Brazil S&P Global Manufacturing PMI: 47.6 (December) vs previous 48.8
Brazil S&P Global Manufacturing PMI: 47.6 (December) vs previous 48.8 🔗 Source 💡 DMK Insight Brazil’s Manufacturing PMI just dropped to 47.6, signaling contraction and here’s why that matters: A PMI below 50 indicates a shrinking manufacturing sector, which could lead to reduced economic growth. For traders, this is a crucial signal to watch, especially if you’re holding positions in Brazilian assets or related commodities. The decline from 48.8 to 47.6 suggests a worsening economic outlook, which could pressure the Brazilian real and equities tied to manufacturing. Keep an eye on how this impacts the broader Latin American markets, as investor sentiment may shift towards safer assets. Also, consider the potential ripple effects on commodities like iron ore and soybeans, which are significant to Brazil’s economy. If the trend continues, we might see increased volatility in these markets. Watch for any policy responses from the Brazilian Central Bank, as they may adjust interest rates to counteract economic slowdown. The next PMI reading will be critical—if it continues to decline, it could trigger a broader sell-off in Brazilian assets. 📮 Takeaway Monitor Brazil’s Manufacturing PMI closely; a continued decline could lead to increased volatility in the Brazilian real and related commodities.

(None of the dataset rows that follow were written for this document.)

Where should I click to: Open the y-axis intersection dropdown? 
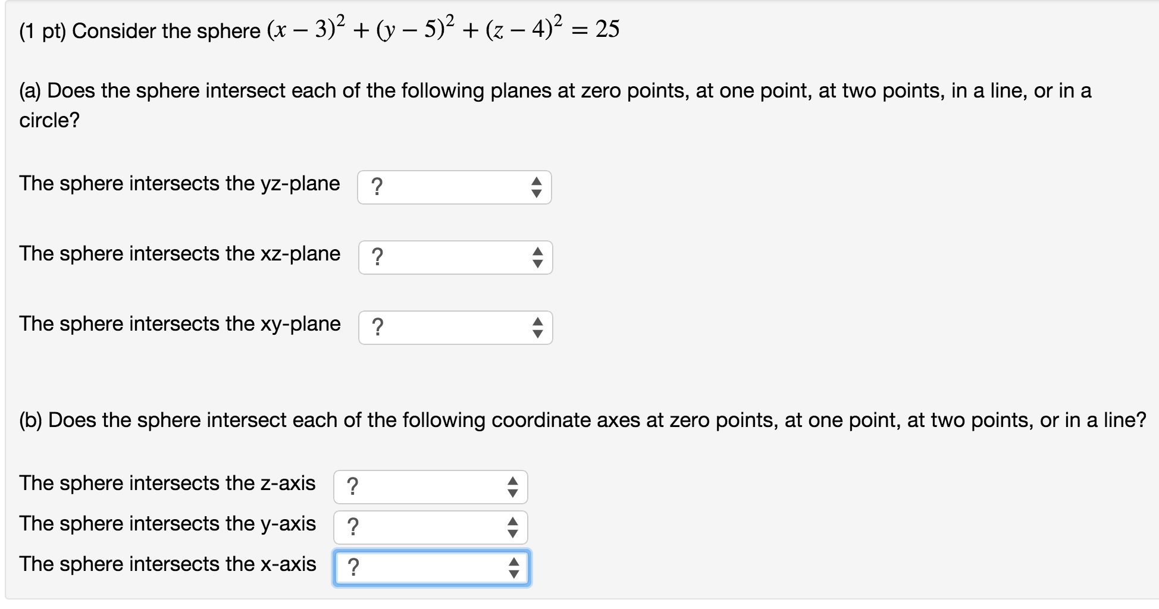click(430, 528)
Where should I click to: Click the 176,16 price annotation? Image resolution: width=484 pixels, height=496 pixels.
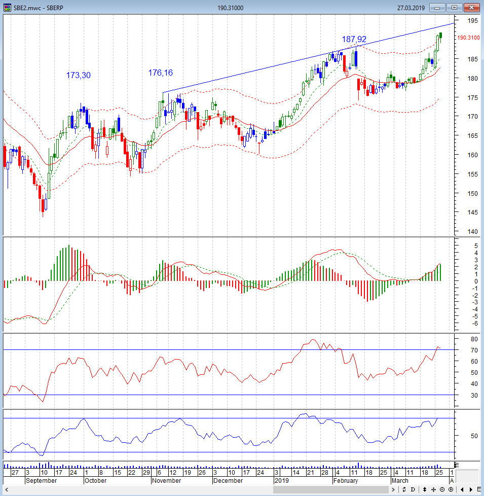pyautogui.click(x=161, y=73)
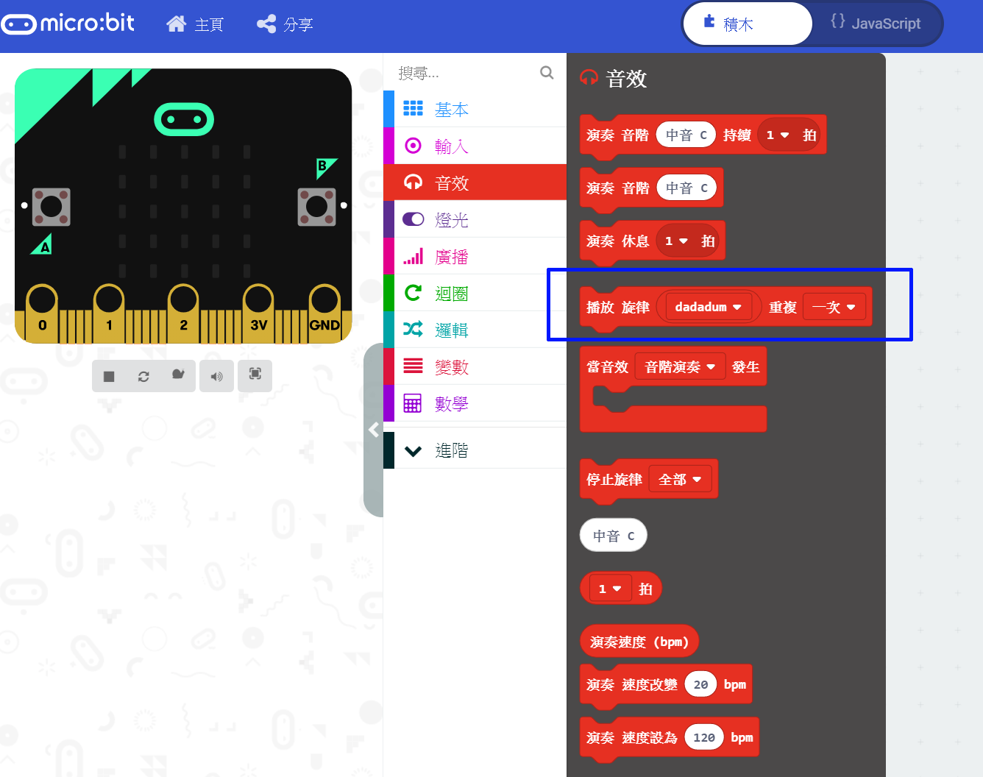
Task: Click 分享 (Share) in the top bar
Action: click(285, 23)
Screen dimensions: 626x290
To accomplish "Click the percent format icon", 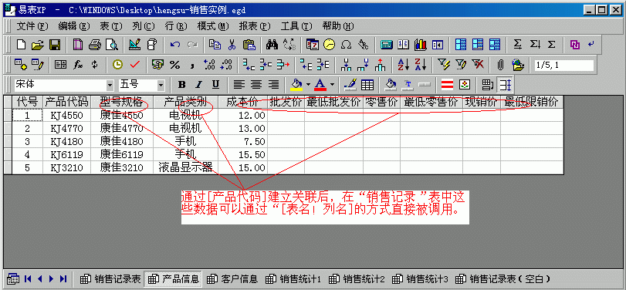I will (x=175, y=64).
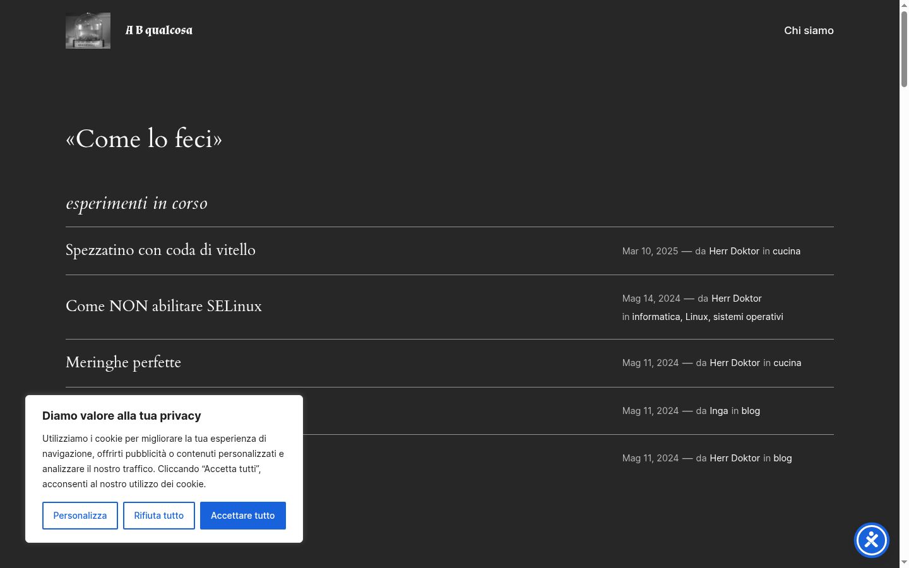Click the vertical scrollbar thumb

pos(904,49)
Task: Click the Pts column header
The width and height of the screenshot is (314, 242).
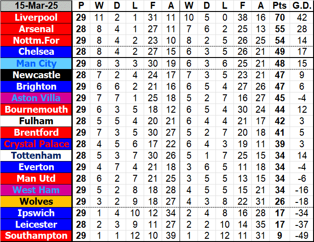Action: click(x=279, y=6)
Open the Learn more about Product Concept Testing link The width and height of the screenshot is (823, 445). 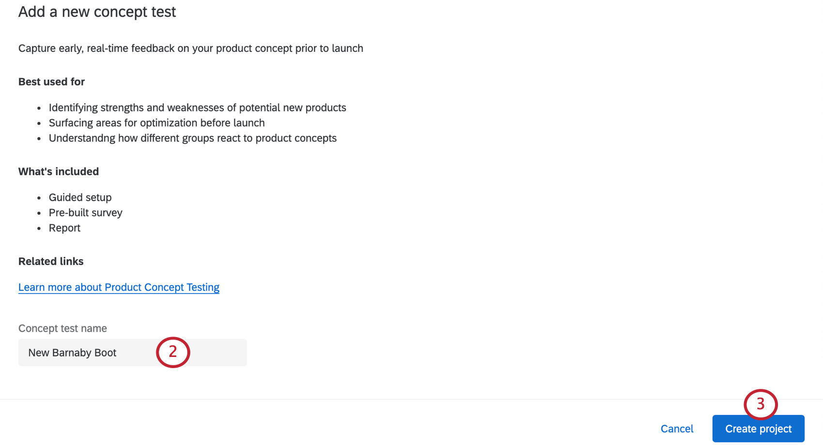tap(119, 287)
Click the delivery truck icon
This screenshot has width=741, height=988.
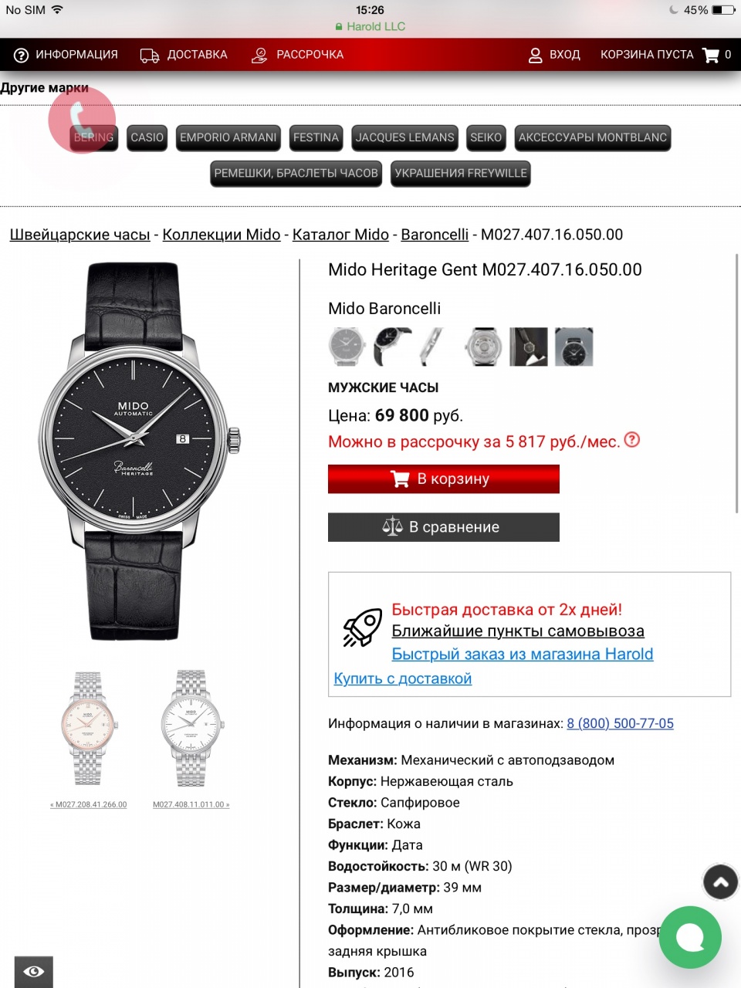150,55
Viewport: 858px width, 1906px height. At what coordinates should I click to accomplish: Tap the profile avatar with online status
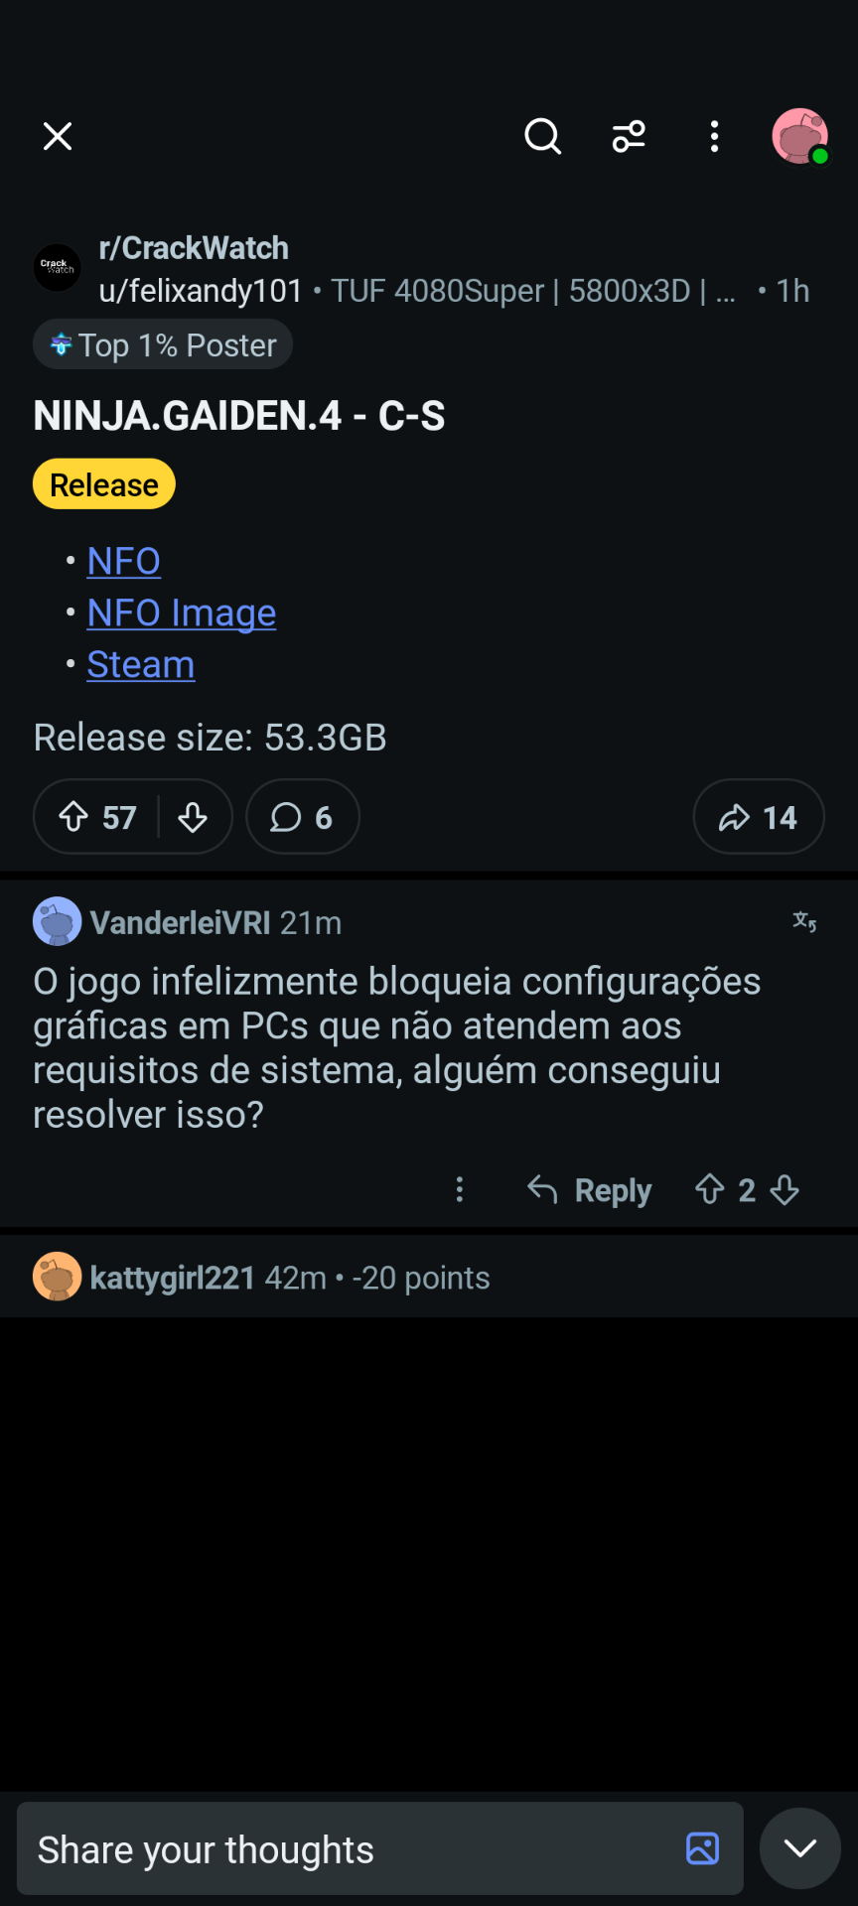click(800, 136)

Singapore Manufacturing PMI increased to 50.3 in December from previous 50.2
Singapore Manufacturing PMI increased to 50.3 in December from previous 50.2 🔗 Source 💡 DMK Insight Singapore’s Manufacturing PMI ticked up to 50.3, and here’s why that matters: a reading above 50 indicates expansion, which could signal a rebound in economic activity. For traders, this slight uptick could influence sentiment in related markets, particularly in commodities and currencies tied to Singapore’s export-driven economy. If this trend continues, we might see increased demand for the Singapore dollar, impacting forex pairs like SGD/USD. Keep an eye on the broader Asian manufacturing data as well; if other countries follow suit, it could bolster regional currencies and commodities. However, a single month’s increase doesn’t guarantee sustained growth, so watch for confirmation in upcoming data releases. Also, consider the potential for volatility in the markets as traders react to this news. If the PMI can hold above 50 in the coming months, it might shift sentiment towards more bullish positions in Singaporean assets. Conversely, if subsequent data disappoints, we could see a quick reversal. Watch the next PMI release closely for confirmation of this trend. 📮 Takeaway Monitor the next Singapore Manufacturing PMI release; sustained readings above 50 could strengthen the SGD and impact related forex pairs.